Dataset entries:
——
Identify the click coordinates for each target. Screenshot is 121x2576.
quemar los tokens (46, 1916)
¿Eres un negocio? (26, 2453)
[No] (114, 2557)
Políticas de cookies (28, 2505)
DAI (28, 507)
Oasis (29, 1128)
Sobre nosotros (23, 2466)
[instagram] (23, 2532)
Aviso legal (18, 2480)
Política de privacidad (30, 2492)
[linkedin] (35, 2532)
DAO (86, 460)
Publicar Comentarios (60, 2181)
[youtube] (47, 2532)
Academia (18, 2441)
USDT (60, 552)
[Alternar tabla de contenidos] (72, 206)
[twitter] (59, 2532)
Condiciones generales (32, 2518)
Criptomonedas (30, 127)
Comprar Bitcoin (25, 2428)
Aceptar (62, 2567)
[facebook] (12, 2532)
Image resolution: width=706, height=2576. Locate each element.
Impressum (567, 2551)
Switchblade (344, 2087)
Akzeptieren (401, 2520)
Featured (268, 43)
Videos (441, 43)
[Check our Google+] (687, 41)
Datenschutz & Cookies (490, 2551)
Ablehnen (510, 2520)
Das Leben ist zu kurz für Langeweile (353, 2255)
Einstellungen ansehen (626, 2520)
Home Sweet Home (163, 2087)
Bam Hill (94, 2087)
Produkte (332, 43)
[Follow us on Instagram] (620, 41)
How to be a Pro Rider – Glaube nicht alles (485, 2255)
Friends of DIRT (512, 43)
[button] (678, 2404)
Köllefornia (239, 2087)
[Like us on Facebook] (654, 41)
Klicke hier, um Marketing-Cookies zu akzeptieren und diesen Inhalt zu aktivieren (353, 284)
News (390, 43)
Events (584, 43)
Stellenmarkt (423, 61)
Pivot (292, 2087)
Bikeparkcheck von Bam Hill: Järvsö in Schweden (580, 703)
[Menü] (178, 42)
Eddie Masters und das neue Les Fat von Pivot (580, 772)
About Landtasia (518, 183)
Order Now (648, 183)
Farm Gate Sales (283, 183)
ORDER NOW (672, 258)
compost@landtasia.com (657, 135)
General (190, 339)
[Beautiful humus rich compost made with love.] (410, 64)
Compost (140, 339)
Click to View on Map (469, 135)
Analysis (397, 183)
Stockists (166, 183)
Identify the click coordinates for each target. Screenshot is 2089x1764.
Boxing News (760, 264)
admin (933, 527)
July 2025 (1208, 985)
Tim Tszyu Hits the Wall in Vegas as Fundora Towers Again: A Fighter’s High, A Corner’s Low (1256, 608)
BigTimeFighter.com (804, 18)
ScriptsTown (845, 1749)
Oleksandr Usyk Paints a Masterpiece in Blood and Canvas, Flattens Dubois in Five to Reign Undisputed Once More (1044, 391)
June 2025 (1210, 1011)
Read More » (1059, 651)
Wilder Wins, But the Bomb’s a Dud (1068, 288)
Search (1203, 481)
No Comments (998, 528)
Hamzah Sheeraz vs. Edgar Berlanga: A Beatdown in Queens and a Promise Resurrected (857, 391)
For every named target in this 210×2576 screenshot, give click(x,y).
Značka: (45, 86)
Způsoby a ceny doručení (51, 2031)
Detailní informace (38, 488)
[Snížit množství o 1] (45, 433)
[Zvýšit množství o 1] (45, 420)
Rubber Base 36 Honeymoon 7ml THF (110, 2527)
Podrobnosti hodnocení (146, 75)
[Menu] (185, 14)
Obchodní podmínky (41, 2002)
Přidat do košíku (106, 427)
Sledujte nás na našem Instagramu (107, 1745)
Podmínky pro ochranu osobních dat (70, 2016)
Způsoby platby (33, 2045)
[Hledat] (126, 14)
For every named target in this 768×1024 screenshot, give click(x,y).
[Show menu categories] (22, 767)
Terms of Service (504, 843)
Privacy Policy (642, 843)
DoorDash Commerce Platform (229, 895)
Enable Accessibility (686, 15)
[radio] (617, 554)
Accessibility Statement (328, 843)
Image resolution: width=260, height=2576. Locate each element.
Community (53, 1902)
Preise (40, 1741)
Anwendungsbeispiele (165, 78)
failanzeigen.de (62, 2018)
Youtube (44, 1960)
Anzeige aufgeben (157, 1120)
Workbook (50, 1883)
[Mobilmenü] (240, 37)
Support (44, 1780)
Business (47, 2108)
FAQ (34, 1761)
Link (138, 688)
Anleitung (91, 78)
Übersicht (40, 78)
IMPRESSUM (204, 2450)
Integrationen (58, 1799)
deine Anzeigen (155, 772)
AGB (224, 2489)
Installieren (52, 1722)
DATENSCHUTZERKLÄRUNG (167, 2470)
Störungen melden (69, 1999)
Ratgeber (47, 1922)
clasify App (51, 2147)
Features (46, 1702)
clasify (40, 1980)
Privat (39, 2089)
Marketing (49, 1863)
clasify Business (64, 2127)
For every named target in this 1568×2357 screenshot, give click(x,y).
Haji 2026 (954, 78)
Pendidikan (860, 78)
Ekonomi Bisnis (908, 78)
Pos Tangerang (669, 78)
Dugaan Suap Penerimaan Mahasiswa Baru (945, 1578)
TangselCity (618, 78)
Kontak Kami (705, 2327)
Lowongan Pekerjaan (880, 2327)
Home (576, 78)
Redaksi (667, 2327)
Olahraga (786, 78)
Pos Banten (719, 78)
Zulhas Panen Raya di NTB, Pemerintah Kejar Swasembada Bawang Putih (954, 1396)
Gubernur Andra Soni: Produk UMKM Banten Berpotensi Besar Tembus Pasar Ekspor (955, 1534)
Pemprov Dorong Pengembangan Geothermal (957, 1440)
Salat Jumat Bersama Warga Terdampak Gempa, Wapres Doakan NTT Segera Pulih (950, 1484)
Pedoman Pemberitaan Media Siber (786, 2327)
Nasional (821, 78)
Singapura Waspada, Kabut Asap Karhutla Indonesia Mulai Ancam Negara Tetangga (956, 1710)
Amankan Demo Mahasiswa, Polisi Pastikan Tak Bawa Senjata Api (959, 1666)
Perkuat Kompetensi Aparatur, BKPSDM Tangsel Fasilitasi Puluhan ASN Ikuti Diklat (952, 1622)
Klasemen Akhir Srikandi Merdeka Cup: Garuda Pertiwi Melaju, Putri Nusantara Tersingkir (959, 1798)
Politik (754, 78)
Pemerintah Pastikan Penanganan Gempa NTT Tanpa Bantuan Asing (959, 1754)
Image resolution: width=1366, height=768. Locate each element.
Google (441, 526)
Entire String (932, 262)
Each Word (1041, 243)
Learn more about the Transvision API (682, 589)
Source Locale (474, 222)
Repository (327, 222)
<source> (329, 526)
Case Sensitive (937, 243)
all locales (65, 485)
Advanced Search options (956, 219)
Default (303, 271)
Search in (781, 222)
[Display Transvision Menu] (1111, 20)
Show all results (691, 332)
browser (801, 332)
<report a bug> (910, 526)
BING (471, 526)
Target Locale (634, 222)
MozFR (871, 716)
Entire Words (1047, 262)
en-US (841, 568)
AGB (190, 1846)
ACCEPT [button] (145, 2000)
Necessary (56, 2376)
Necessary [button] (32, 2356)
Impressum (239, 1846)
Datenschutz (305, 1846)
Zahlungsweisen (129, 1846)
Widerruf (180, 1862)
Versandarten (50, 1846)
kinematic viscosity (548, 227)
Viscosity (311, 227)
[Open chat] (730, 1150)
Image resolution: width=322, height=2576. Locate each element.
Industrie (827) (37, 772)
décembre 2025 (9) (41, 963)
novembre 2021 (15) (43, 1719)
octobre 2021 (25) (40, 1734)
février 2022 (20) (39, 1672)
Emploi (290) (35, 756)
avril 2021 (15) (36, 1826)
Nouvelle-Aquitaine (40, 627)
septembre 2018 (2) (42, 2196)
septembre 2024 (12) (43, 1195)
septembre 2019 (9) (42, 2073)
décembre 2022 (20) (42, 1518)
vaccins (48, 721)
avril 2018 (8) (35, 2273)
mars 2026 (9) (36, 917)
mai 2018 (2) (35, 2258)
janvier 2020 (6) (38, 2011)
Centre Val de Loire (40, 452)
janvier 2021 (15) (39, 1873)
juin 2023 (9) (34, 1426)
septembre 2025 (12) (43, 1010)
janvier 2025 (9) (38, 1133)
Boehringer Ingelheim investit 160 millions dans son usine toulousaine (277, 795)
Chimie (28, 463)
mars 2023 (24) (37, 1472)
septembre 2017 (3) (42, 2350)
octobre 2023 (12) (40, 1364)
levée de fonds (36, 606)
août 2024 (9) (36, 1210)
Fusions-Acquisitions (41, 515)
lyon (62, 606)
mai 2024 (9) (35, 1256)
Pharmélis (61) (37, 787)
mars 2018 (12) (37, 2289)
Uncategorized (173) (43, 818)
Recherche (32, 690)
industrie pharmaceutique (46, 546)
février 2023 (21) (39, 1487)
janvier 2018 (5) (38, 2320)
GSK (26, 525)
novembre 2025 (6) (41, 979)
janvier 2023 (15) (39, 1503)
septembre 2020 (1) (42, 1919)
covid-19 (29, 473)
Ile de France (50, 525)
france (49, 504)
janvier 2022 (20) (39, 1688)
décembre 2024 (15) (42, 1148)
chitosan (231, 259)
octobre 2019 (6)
——
TASK ITEM: Filter the entries and copy out every line with the word "décembre".

OUTPUT:
décembre 2025 (9) (41, 963)
décembre 2022 (20) (42, 1518)
décembre 2024 (15) (42, 1148)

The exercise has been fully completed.